Después de levantar esa primera tabla y el aire frío y viciado golpeó mi cara, el mundo que conocía se desvaneció como una máscara desprendida de un esquí.
El haz de luz de mi linterna se filtró en la oscuridad, temblando con mi mano. Al principio, solo vi mugre, polvo y un trozo de tierra.
Luego la figura se movió.
Un cuerpo pequeño.
Una cara que conocía mejor que la mía.
Ethaп.
Gritó contra la luz, sus párpados revoloteaban como alguien que despierta de una pesadilla a una realidad aún peor.
Sus pómulos eran pronunciados, sus labios agrietados, su cabello más largo de lo que recordaba: enmarañado, sucio, pegado a su frente. Unas esposas metálicas le sujetaban la muñeca, la silla estaba atornillada a una viga de soporte. Sus pies descalzos estaban negros de tierra.
“Papá…” susurró, con la voz entrecortada en una sola sílaba. “Papá…”
Se me cerró la garganta. Se me quedó el cuerpo paralizado. Ni siquiera recuerdo haber respirado.

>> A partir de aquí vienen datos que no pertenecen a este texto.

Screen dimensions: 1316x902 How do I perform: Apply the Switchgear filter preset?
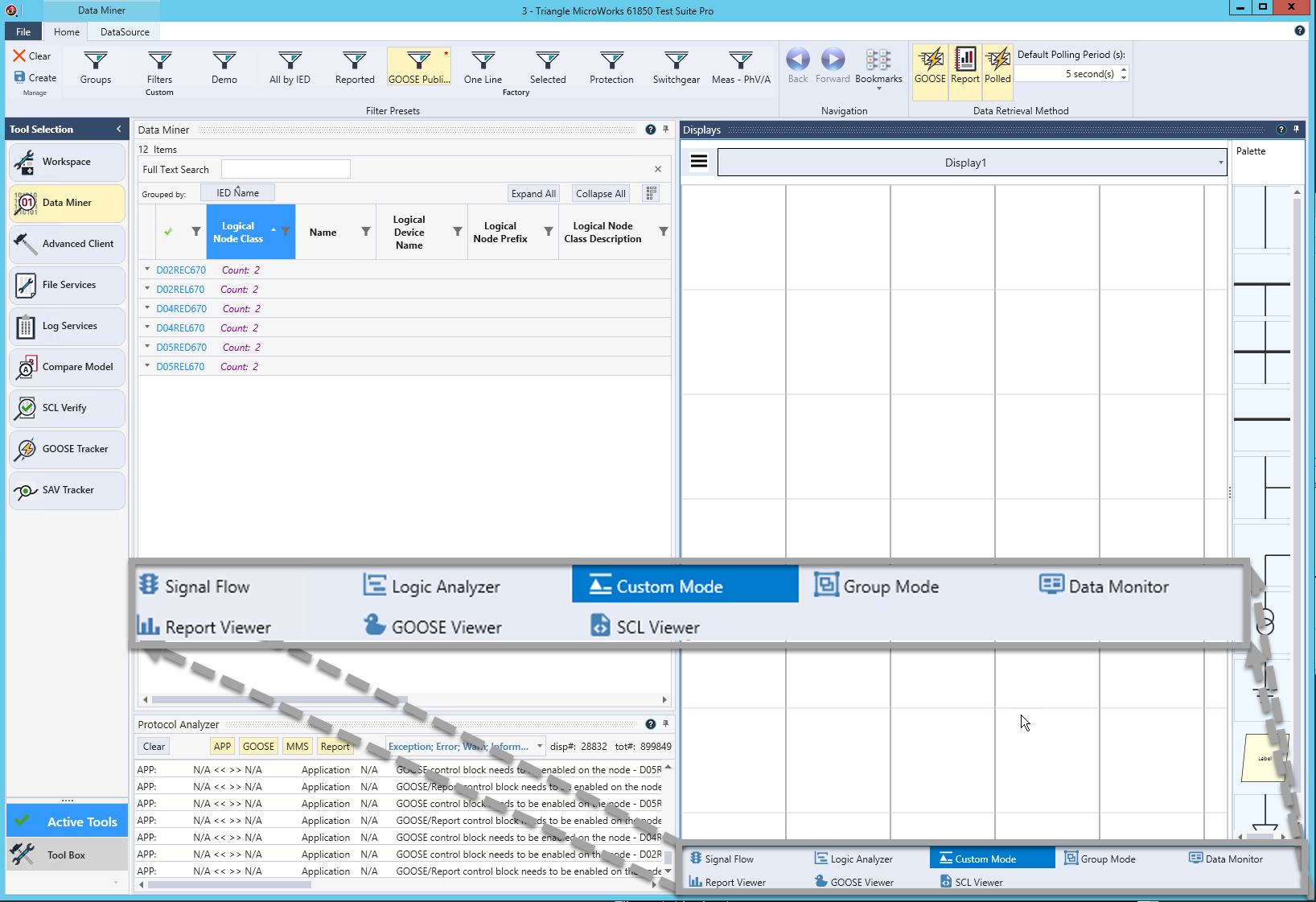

—Daiel —susurró Laura detrás de mí, temblando—. ¡Dios mío! ¡Dios mío! ¿Eso es…?
Pero no pude responder. No pude pensar. No pude procesar nada excepto que mi hijo —mi dulce, bobo y obsesionado con los dinosaurios— estaba vivo en el suelo del salón de mi hermana.
Lily me agarró del brazo. Su vocecita temblaba. “¿Ves? Papá, te lo dije…”

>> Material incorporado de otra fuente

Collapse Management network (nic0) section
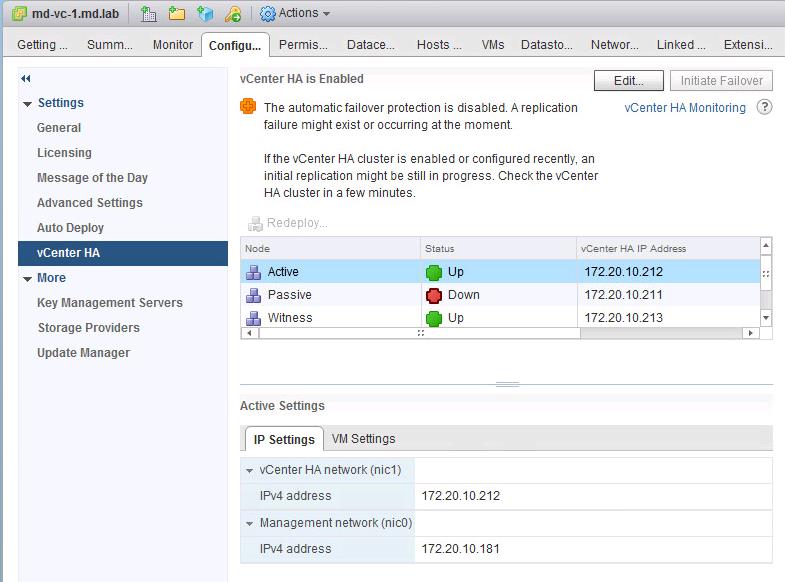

No entendí cómo percibía algo. No me importaba. Ya estaba destrozando tablas, arrojándolas a un lado, con astillas cortándome las palmas. Laura gritó para llamar al 911, con la voz entrecortada y temblorosa. Lily estaba a mi lado, temblando, pero negándose a apartar la mirada.
—Ethaï, amigo —dije con voz ahogada mientras abría otra tabla, abriendo de par en par la abertura—. Aquí estoy. Justo aquí.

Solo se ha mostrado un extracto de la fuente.